* _YOUR INSTRUCTIONS_
Swap each "checkbox" in the items below for "check box" and reproduce the lines with everything else unchanged.

───── DATA PROVIDED ─────

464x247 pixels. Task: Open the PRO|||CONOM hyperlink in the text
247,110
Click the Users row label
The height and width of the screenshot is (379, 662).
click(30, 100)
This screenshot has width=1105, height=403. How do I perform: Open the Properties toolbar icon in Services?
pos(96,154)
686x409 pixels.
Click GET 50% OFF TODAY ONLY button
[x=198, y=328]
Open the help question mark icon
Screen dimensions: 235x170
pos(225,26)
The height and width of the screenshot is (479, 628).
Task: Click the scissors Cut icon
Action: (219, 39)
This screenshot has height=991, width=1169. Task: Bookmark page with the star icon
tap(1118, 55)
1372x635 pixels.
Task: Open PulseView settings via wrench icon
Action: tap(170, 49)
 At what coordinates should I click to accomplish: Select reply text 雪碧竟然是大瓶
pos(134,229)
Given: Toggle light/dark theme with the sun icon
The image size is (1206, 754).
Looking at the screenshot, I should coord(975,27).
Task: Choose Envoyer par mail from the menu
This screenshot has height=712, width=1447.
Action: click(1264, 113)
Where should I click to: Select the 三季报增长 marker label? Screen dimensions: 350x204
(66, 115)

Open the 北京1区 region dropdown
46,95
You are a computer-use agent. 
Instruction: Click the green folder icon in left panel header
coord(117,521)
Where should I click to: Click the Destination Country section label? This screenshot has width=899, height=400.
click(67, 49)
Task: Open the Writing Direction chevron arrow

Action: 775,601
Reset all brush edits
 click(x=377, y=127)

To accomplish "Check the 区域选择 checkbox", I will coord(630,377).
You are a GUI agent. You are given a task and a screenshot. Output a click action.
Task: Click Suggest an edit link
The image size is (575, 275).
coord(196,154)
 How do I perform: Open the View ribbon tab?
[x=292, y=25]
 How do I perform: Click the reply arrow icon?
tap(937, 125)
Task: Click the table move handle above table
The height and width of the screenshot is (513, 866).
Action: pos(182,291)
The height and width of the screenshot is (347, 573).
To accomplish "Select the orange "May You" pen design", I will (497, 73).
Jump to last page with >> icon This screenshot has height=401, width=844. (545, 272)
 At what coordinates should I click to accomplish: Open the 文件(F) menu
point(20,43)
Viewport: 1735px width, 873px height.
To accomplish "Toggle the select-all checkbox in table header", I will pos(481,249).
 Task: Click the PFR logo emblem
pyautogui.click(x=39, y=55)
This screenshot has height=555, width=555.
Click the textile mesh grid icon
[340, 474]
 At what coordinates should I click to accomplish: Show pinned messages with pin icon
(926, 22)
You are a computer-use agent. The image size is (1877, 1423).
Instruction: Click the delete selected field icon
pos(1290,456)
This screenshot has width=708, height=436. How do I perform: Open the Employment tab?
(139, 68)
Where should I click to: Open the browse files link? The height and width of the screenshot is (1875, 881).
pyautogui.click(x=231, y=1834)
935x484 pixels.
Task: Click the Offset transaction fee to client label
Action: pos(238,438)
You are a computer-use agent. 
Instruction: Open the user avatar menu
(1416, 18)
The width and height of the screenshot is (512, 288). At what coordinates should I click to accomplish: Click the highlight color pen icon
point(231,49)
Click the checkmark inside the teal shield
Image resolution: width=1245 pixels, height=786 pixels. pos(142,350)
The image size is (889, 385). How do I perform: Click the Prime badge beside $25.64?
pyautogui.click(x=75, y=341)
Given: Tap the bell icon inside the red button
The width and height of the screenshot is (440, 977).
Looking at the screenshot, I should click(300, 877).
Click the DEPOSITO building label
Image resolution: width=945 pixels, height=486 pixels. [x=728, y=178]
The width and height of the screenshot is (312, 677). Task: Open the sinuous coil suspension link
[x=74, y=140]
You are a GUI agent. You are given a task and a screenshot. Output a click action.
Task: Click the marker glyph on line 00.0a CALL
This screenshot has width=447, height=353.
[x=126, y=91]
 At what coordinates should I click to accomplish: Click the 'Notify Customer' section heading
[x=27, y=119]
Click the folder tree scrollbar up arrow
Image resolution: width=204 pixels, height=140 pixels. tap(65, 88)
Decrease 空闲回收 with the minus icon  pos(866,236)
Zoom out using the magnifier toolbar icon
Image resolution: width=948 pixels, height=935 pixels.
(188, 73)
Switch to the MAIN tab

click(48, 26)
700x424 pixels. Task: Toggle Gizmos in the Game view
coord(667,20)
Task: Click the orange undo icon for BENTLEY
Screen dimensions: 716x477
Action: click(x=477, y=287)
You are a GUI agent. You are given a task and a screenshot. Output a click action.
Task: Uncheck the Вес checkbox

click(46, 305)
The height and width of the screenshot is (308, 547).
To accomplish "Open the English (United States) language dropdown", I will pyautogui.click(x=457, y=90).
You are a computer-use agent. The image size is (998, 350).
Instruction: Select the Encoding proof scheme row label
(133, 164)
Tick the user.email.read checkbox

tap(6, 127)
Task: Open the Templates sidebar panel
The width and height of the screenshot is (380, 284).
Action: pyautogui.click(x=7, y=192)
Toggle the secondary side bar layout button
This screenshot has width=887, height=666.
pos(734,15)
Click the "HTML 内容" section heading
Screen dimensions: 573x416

─────

* _PROBLEM SOLUTION_
464x247 pixels. Task: Open the PRO|||CONOM hyperlink in the text
247,110
Click the Users row label
The height and width of the screenshot is (379, 662).
click(30, 100)
This screenshot has width=1105, height=403. How do I perform: Open the Properties toolbar icon in Services?
pos(96,154)
686x409 pixels.
Click GET 50% OFF TODAY ONLY button
[x=198, y=328]
Open the help question mark icon
Screen dimensions: 235x170
pos(225,26)
The height and width of the screenshot is (479, 628).
Task: Click the scissors Cut icon
Action: (219, 39)
This screenshot has height=991, width=1169. Task: Bookmark page with the star icon
tap(1118, 55)
1372x635 pixels.
Task: Open PulseView settings via wrench icon
Action: tap(170, 49)
 At what coordinates should I click to accomplish: Select reply text 雪碧竟然是大瓶
pos(134,229)
Given: Toggle light/dark theme with the sun icon
The image size is (1206, 754).
Looking at the screenshot, I should coord(975,27).
Task: Choose Envoyer par mail from the menu
This screenshot has height=712, width=1447.
Action: click(1264, 113)
Where should I click to: Select the 三季报增长 marker label? Screen dimensions: 350x204
(66, 115)

Open the 北京1区 region dropdown
46,95
You are a computer-use agent. 
Instruction: Click the green folder icon in left panel header
coord(117,521)
Where should I click to: Click the Destination Country section label? This screenshot has width=899, height=400.
click(67, 49)
Task: Open the Writing Direction chevron arrow

Action: 775,601
Reset all brush edits
 click(x=377, y=127)

To accomplish "Check the 区域选择 check box", I will coord(630,377).
You are a GUI agent. You are given a task and a screenshot. Output a click action.
Task: Click Suggest an edit link
The image size is (575, 275).
coord(196,154)
 How do I perform: Open the View ribbon tab?
[x=292, y=25]
 How do I perform: Click the reply arrow icon?
tap(937, 125)
Task: Click the table move handle above table
The height and width of the screenshot is (513, 866).
Action: pos(182,291)
The height and width of the screenshot is (347, 573).
To accomplish "Select the orange "May You" pen design", I will (497, 73).
Jump to last page with >> icon This screenshot has height=401, width=844. (545, 272)
 At what coordinates should I click to accomplish: Open the 文件(F) menu
point(20,43)
Viewport: 1735px width, 873px height.
To accomplish "Toggle the select-all check box in table header", I will pos(481,249).
 Task: Click the PFR logo emblem
pyautogui.click(x=39, y=55)
This screenshot has height=555, width=555.
Click the textile mesh grid icon
[340, 474]
 At what coordinates should I click to accomplish: Show pinned messages with pin icon
(926, 22)
You are a computer-use agent. The image size is (1877, 1423).
Instruction: Click the delete selected field icon
pos(1290,456)
This screenshot has width=708, height=436. How do I perform: Open the Employment tab?
(139, 68)
Where should I click to: Open the browse files link? The height and width of the screenshot is (1875, 881).
pyautogui.click(x=231, y=1834)
935x484 pixels.
Task: Click the Offset transaction fee to client label
Action: pos(238,438)
You are a computer-use agent. 
Instruction: Open the user avatar menu
(1416, 18)
The width and height of the screenshot is (512, 288). At what coordinates should I click to accomplish: Click the highlight color pen icon
point(231,49)
Click the checkmark inside the teal shield
Image resolution: width=1245 pixels, height=786 pixels. pos(142,350)
The image size is (889, 385). How do I perform: Click the Prime badge beside $25.64?
pyautogui.click(x=75, y=341)
Given: Tap the bell icon inside the red button
The width and height of the screenshot is (440, 977).
Looking at the screenshot, I should click(300, 877).
Click the DEPOSITO building label
Image resolution: width=945 pixels, height=486 pixels. [x=728, y=178]
The width and height of the screenshot is (312, 677). Task: Open the sinuous coil suspension link
[x=74, y=140]
You are a GUI agent. You are given a task and a screenshot. Output a click action.
Task: Click the marker glyph on line 00.0a CALL
This screenshot has width=447, height=353.
[x=126, y=91]
 At what coordinates should I click to accomplish: Click the 'Notify Customer' section heading
[x=27, y=119]
Click the folder tree scrollbar up arrow
Image resolution: width=204 pixels, height=140 pixels. tap(65, 88)
Decrease 空闲回收 with the minus icon  pos(866,236)
Zoom out using the magnifier toolbar icon
Image resolution: width=948 pixels, height=935 pixels.
(188, 73)
Switch to the MAIN tab

click(48, 26)
700x424 pixels. Task: Toggle Gizmos in the Game view
coord(667,20)
Task: Click the orange undo icon for BENTLEY
Screen dimensions: 716x477
Action: click(x=477, y=287)
You are a GUI agent. You are given a task and a screenshot. Output a click action.
Task: Uncheck the Вес check box

click(46, 305)
The height and width of the screenshot is (308, 547).
To accomplish "Open the English (United States) language dropdown", I will pyautogui.click(x=457, y=90).
You are a computer-use agent. The image size is (998, 350).
Instruction: Select the Encoding proof scheme row label
(133, 164)
Tick the user.email.read check box

tap(6, 127)
Task: Open the Templates sidebar panel
The width and height of the screenshot is (380, 284).
Action: pyautogui.click(x=7, y=192)
Toggle the secondary side bar layout button
This screenshot has width=887, height=666.
pos(734,15)
Click the "HTML 内容" section heading
Screen dimensions: 573x416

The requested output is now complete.